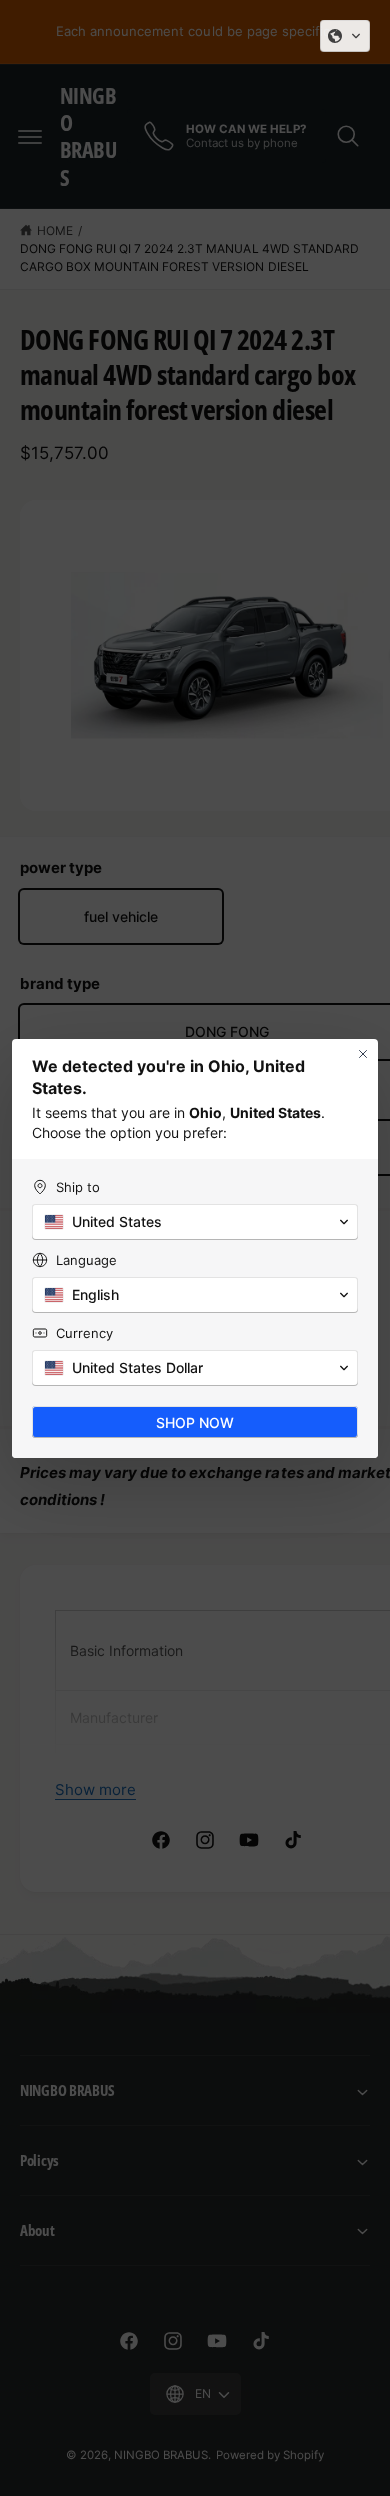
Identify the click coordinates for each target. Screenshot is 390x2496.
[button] (345, 36)
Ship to (78, 1187)
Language (86, 1260)
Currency (84, 1333)
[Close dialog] (363, 1054)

# # # #

__EXERCISE INSTRUCTIONS__: Except for the pictures, set down all of the records exactly.

__SOLUTION BELOW__:
Identify the click coordinates for each target. Screenshot is 390x2496.
[button] (345, 36)
Ship to (78, 1187)
Language (86, 1260)
Currency (84, 1333)
[Close dialog] (363, 1054)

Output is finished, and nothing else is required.